192. Fourthly, a declaration of en désastre would have the effect of vesting the entirety of GTL's assets in the Viscount. How far the Viscount would be prepared, in practice, to go in trying to get in those assets would no doubt depend to a large extent on how far Hemisphere was prepared to fund his efforts. Kaplan, as Miss Lawrence observed, involved exceptional circumstances; and it does not appear to us to be necessary or appropriate for this Court to speculate about what obstacles the Viscount might or might not encounter in the course of any en désastre proceedings involving GTL. The nature of the application in Kaplan, being a request for assistance in the enforcement of a foreign penal process, was, of course, also very different from that of the present civil proceedings.

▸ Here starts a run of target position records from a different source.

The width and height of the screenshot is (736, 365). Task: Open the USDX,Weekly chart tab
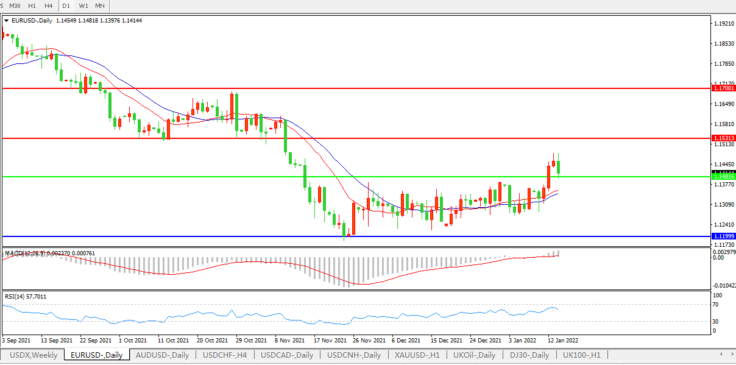coord(34,355)
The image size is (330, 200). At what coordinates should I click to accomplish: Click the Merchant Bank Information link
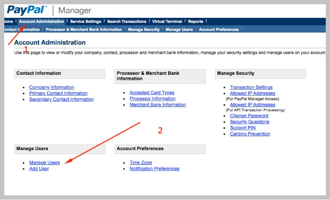pos(158,104)
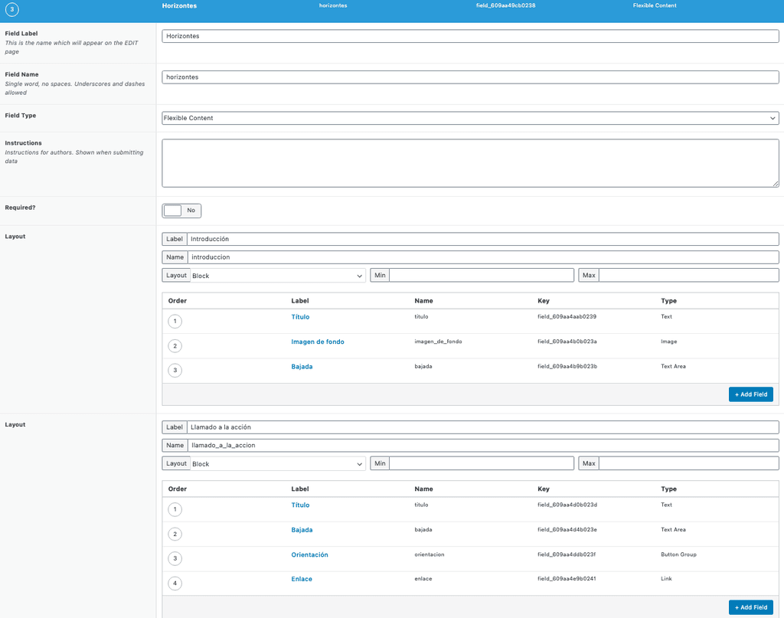The height and width of the screenshot is (618, 784).
Task: Click + Add Field in Llamado a la acción
Action: 750,607
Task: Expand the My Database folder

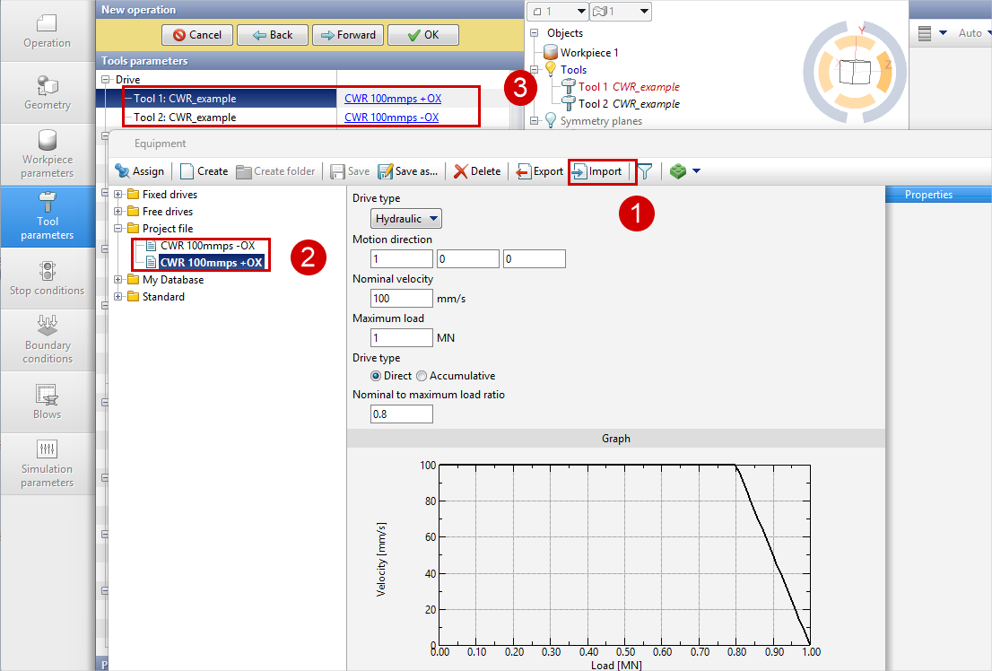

We do not, therefore, see that decision, or any of the other elements of GTL's submissions, for exercising the Court's discretion in the way that Mr Robinson invited us to do.
F Conclusion on GTL case
193. For the foregoing reasons we are satisfied that GTL's attack on the interim arrêt entre mains is not made out and that there is no reason why the order should not be confirmed.
XII Summary of Conclusions
194. We find that Gécamines is an organ of state of the Democratic Republic of Congo and was so on 19th March, 2009.

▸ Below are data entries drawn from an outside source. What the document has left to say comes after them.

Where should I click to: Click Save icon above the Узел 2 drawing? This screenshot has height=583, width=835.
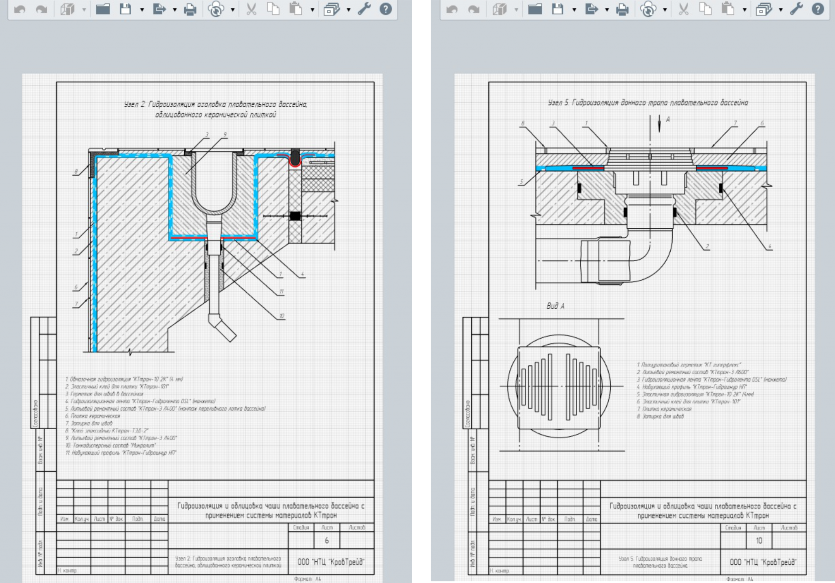point(126,9)
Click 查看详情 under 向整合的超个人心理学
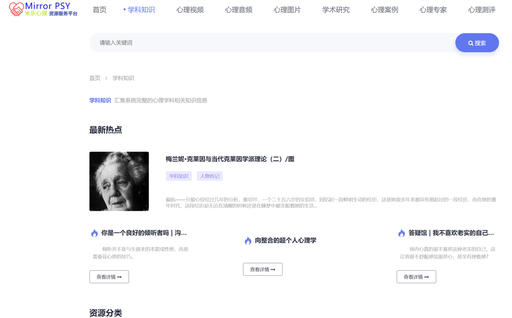This screenshot has width=512, height=318. coord(263,269)
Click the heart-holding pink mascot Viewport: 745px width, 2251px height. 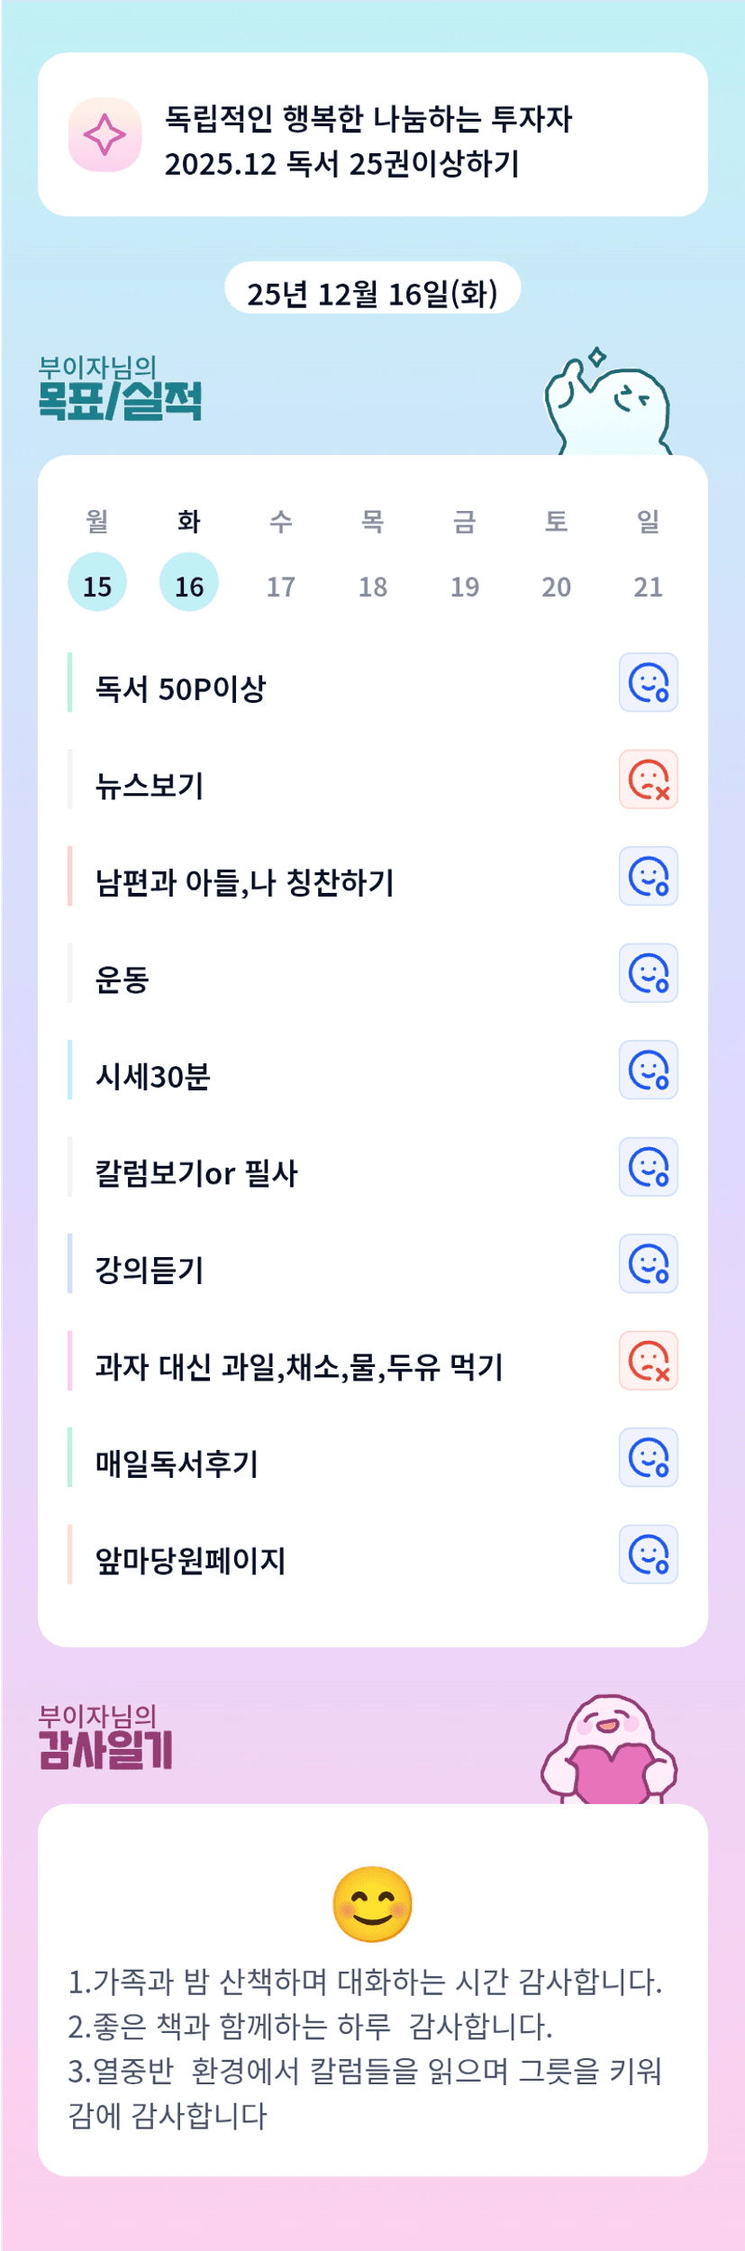pos(609,1750)
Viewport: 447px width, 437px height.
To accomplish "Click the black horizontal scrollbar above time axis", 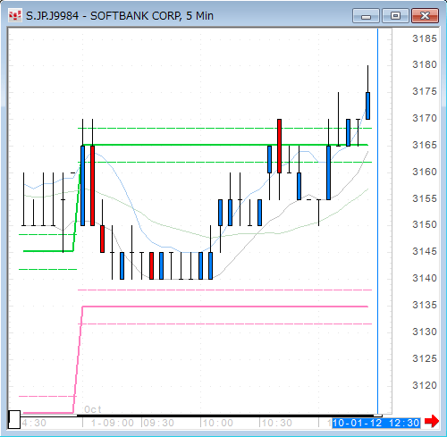I will click(197, 416).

195. We find that Gécamines' assets at that point in time included both the Shares and the Slag Sales Payments; that those assets were in each case situated within the jurisdiction of this Court and are liable to execution in satisfaction or part satisfaction of the Awards pursuant to the Orders of 19th March, 2009.
196. As regards the interim arrêt entre mains we find in principle:-
(i) that the order was properly made; that there is no reason either as a matter of principle or discretion to decline to confirm it; and that it should, accordingly, be confirmed irrespective of any other order; and
(ii) that its effect was to create an immediate proprietary interest in favour of Hemisphere in the Shares and in the Slag Sales Payments to the extent of (a) all such Payments then owing to Gécamines by GTL and (b) all future Payments falling due to the extent necessary to satisfy in full the Awards and accrued interest (subject only to any application that may be made in the future by Gécamines or GTL seeking to vary or discharge this provision on grounds that Gécamines has ceased to be an organ of state or otherwise).
197. As to the precise wording of orders necessary to give effect to the foregoing conclusions and as to all other, ancillary orders, we will hear further argument, including GTL's submission that, on any view, the scope of the original orders is unjustifiable, on a date to be fixed. In the meantime, all existing orders (subject to such stays as have already been ordered) remain in force.